Complete Works of Frank Norris
Page 98
“And our improvements,” exclaimed Annixter. “Why, Magnus and I have put about five thousand dollars between us into that irrigating ditch already. I guess we are not improving the land just to make it valuable for the railroad people. No matter how much we improve the land, or how much it increases in value, they have got to stick by their agreement on the basis of two-fifty per acre. Here’s one case where the P. and S. W. DON’T get everything in sight.”
Genslinger frowned, perplexed.
“I AM new in the country, as Harran says,” he answered, “but it seems to me that there’s no fairness in that proposition. The presence of the railroad has helped increase the value of your ranches quite as much as your improvements. Why should you get all the benefit of the rise in value and the railroad nothing? The fair way would be to share it between you.”
“I don’t care anything about that,” declared Annixter. “They agreed to charge but two-fifty, and they’ve got to stick to it.”
“Well,” murmured Genslinger, “from what I know of the affair, I don’t believe the P. and S. W. intends to sell for two-fifty an acre, at all. The managers of the road want the best price they can get for everything in these hard times.”
“Times aren’t ever very hard for the railroad,” hazards old Broderson.
Broderson was the oldest man in the room. He was about sixty-five years of age, venerable, with a white beard, his figure bent earthwards with hard work.

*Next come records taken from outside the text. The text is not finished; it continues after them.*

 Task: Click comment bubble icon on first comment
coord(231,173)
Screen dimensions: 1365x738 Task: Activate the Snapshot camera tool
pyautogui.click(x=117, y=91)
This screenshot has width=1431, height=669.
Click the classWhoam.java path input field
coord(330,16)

He was a narrow-minded man, painfully conscientious in his statements lest he should be unjust to somebody; a slow thinker, unable to let a subject drop when once he had started upon it. He had no sooner uttered his remark about hard times than he was moved to qualify it.

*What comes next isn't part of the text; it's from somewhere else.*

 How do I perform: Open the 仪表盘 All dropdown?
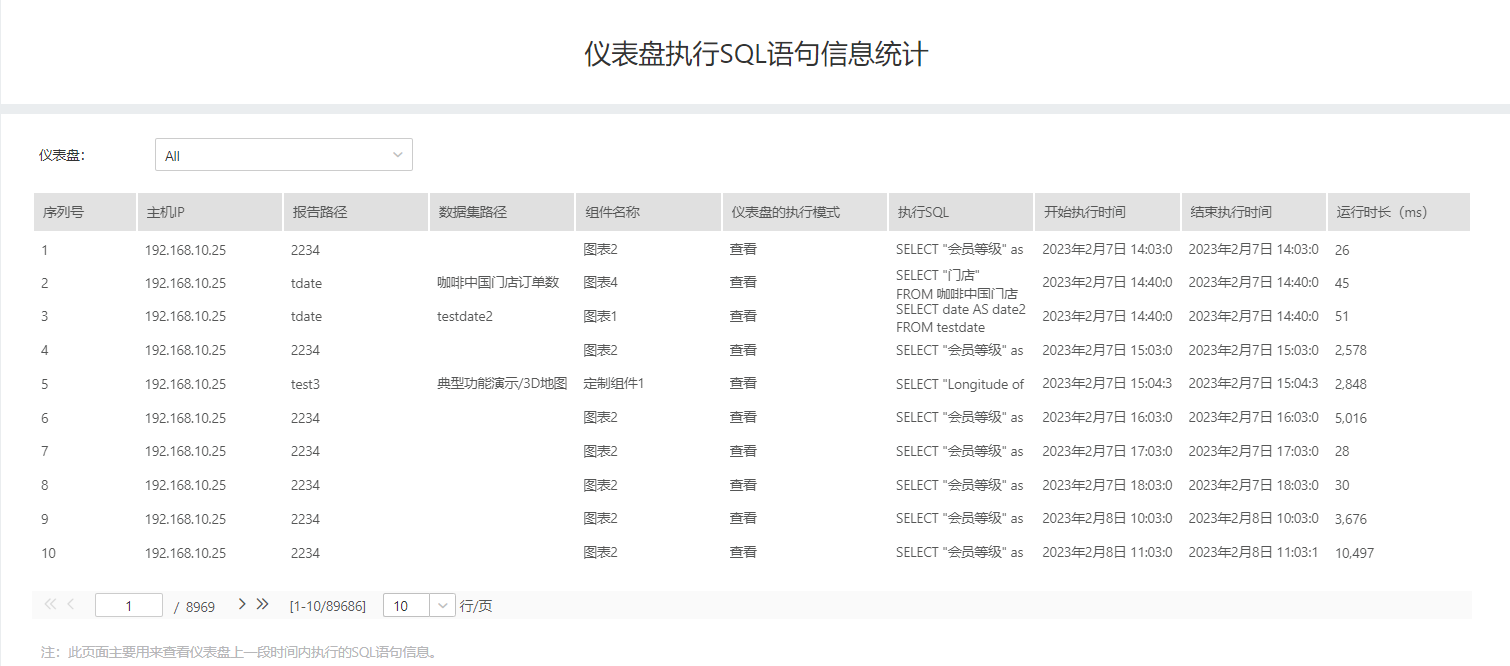(283, 154)
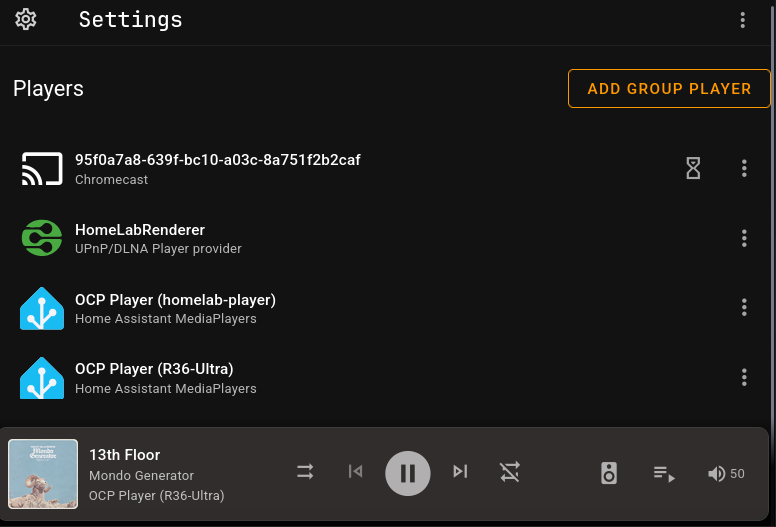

“Hard times,” he repeated, a troubled, perplexed note in his voice; “well, yes — yes. I suppose the road DOES have hard times, maybe. Everybody does — of course. I didn’t mean that exactly. I believe in being just and fair to everybody. I mean that we’ve got to use their lines and pay their charges good years AND bad years, the P. and S. W. being the only road in the State. That is — well, when I say the only road — no, I won’t say the ONLY road. Of course there are other roads. There’s the D. P. and M. and the San Francisco and North Pacific, that runs up to Ukiah. I got a brother-in-law in Ukiah. That’s not much of a wheat country round Ukiah though they DO grow SOME wheat there, come to think. But I guess it’s too far north. Well, of course there isn’t MUCH. Perhaps sixty thousand acres in the whole county — if you include barley and oats. I don’t know; maybe it’s nearer forty thousand. I don’t remember very well. That’s a good many years ago. I — —”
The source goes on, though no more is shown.